Please update everything from the line containing "You are a computer-use agent. Image resolution: width=821" down to the end of the records, changing "Instruction" to "Command" and leaving all else unchanged.

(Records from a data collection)
>>>>>

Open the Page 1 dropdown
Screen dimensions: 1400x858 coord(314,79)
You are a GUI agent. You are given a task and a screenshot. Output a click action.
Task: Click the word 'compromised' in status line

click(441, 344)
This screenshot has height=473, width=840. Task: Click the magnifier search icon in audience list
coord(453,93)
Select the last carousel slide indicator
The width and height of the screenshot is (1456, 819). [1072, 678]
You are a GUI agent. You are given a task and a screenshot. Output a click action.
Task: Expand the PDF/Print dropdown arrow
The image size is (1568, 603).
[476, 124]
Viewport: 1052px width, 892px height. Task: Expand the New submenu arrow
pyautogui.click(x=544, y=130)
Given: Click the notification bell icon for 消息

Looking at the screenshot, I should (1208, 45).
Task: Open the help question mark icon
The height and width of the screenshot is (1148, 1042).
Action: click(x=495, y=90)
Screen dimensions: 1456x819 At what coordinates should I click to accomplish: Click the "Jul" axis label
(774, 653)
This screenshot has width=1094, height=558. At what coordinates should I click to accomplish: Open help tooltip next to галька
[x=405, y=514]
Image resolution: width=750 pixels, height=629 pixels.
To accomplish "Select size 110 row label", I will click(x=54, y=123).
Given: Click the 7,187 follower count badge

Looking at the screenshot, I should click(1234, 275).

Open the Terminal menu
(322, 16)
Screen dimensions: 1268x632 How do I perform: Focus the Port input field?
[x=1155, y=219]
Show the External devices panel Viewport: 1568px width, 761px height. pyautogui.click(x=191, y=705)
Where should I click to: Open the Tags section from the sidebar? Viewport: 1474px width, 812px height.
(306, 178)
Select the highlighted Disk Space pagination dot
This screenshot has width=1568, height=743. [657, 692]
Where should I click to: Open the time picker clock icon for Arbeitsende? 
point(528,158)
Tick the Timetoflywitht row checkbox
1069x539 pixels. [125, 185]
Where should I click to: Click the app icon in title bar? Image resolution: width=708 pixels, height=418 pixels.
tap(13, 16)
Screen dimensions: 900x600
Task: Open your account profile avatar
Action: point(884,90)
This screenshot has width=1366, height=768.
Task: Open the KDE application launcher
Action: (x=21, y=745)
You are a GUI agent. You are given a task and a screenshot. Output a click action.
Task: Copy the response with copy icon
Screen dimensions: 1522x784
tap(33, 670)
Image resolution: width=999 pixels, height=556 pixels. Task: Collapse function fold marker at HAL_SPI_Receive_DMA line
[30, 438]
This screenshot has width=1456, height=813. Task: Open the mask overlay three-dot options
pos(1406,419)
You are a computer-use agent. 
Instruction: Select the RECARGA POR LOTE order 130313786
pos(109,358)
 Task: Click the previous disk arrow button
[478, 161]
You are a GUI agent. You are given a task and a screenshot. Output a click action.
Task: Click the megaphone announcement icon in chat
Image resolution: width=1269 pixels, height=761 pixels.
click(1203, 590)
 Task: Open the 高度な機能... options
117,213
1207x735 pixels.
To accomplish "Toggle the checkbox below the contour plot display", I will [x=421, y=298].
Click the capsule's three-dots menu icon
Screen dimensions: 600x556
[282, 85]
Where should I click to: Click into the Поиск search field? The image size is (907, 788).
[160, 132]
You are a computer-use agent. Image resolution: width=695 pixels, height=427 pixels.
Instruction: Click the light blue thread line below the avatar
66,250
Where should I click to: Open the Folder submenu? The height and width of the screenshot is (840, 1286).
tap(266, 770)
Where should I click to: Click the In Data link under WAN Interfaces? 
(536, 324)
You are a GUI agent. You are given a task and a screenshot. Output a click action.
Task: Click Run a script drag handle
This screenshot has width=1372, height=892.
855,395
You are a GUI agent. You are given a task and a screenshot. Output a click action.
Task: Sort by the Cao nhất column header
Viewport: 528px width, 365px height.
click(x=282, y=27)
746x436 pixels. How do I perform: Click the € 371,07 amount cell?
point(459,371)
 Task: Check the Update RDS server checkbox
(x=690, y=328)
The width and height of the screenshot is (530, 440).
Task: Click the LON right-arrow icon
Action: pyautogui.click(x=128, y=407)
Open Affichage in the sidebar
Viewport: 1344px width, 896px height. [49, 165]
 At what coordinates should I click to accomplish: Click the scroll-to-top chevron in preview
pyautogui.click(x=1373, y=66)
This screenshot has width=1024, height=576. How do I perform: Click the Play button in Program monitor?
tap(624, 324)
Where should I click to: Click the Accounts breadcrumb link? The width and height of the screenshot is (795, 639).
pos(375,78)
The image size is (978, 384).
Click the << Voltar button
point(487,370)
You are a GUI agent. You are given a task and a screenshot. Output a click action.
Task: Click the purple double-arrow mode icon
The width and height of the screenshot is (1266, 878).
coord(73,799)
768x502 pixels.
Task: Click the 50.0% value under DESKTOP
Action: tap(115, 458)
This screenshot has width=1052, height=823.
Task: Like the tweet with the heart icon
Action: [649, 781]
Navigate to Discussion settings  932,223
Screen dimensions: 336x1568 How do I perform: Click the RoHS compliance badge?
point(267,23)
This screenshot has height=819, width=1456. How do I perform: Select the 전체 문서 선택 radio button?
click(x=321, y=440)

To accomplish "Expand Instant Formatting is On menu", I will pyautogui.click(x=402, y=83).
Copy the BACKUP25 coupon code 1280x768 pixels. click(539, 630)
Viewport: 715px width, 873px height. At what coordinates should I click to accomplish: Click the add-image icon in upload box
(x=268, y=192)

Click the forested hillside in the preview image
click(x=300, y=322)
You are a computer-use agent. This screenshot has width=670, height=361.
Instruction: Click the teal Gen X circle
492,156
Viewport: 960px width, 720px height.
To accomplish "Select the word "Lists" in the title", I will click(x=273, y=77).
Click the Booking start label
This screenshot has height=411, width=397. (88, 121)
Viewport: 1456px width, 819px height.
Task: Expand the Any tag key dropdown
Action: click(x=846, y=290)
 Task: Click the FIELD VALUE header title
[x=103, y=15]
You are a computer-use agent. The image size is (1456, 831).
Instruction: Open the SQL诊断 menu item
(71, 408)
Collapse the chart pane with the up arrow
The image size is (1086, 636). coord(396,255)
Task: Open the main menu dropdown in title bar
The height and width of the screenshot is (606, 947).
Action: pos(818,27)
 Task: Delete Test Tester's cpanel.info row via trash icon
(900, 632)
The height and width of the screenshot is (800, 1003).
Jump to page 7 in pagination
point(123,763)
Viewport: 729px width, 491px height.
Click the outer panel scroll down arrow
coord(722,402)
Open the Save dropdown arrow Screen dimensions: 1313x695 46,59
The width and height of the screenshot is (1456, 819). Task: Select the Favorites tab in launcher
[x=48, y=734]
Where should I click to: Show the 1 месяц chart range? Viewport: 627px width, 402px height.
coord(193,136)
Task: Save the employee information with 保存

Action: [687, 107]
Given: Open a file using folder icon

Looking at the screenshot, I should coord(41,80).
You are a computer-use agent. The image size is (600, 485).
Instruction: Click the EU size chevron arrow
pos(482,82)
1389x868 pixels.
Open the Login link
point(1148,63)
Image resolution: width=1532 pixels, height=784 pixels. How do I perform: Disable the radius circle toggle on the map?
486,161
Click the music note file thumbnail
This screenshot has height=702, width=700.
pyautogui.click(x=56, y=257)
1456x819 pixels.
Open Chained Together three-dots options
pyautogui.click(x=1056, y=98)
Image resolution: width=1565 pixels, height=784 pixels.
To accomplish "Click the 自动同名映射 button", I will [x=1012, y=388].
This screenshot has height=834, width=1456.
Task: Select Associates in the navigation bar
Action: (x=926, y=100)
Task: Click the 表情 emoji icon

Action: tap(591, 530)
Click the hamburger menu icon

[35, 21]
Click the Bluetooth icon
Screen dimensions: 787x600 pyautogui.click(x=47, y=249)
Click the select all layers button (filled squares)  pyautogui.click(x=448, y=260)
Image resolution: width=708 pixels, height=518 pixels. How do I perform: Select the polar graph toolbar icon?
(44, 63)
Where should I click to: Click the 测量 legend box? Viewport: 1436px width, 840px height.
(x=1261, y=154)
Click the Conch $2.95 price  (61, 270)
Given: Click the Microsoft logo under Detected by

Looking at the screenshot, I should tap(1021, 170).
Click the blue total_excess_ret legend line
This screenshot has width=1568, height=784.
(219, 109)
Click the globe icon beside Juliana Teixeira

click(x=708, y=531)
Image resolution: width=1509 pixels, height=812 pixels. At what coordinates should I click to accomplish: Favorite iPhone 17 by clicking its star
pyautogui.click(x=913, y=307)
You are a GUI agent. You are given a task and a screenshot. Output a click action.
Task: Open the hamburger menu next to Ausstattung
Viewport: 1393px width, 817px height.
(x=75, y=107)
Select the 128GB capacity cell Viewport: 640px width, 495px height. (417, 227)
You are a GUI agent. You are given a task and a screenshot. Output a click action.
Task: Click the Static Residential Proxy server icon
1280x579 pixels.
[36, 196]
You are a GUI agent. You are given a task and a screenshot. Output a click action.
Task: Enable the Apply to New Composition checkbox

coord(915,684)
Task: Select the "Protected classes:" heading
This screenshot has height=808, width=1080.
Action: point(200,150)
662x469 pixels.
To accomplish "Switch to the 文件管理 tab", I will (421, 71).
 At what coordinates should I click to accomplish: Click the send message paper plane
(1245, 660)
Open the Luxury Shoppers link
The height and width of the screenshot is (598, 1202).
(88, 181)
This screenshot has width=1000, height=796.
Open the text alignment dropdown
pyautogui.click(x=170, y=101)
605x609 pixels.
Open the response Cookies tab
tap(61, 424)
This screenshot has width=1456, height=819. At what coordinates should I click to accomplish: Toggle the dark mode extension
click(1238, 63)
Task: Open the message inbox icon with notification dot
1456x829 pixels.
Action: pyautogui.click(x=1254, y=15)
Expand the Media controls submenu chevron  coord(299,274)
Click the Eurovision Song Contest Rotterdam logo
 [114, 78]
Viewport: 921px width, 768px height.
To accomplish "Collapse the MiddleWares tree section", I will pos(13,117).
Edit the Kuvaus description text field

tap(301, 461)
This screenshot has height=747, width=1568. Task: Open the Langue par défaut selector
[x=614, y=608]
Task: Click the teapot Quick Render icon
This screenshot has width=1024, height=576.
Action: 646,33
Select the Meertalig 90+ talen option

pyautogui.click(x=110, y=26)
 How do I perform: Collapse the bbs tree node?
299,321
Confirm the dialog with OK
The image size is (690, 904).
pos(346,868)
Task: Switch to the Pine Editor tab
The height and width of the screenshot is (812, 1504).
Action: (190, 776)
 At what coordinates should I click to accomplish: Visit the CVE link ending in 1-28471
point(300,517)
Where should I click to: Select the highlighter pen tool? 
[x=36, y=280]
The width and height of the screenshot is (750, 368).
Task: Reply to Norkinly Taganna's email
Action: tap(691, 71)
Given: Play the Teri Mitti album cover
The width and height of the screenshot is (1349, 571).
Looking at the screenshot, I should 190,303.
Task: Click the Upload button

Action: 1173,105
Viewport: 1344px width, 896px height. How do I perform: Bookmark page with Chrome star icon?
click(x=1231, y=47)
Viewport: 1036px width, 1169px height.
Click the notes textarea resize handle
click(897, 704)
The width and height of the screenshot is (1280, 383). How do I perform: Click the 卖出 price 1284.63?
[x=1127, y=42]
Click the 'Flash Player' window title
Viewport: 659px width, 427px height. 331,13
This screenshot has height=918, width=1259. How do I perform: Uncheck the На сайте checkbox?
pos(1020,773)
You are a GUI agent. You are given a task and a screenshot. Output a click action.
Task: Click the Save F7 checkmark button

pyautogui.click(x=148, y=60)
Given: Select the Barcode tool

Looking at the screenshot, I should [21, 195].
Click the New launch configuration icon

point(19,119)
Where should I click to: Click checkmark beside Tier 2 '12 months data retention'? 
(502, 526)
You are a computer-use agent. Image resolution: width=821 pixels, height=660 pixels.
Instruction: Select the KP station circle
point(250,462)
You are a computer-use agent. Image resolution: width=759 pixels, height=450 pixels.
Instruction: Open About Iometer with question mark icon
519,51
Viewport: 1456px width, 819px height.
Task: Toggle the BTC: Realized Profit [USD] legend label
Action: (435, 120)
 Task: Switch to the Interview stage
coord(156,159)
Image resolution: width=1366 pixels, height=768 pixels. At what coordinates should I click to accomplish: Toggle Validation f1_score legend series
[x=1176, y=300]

<<<<<

> _RESPONSE TO THIS TASK_:
You are a computer-use agent. Image resolution: width=821 pixels, height=660 pixels.
Command: Select the KP station circle
point(250,462)
You are a computer-use agent. Image resolution: width=759 pixels, height=450 pixels.
Command: Open About Iometer with question mark icon
519,51
Viewport: 1456px width, 819px height.
Task: Toggle the BTC: Realized Profit [USD] legend label
Action: (435, 120)
 Task: Switch to the Interview stage
coord(156,159)
Image resolution: width=1366 pixels, height=768 pixels. At what coordinates should I click to accomplish: Toggle Validation f1_score legend series
[x=1176, y=300]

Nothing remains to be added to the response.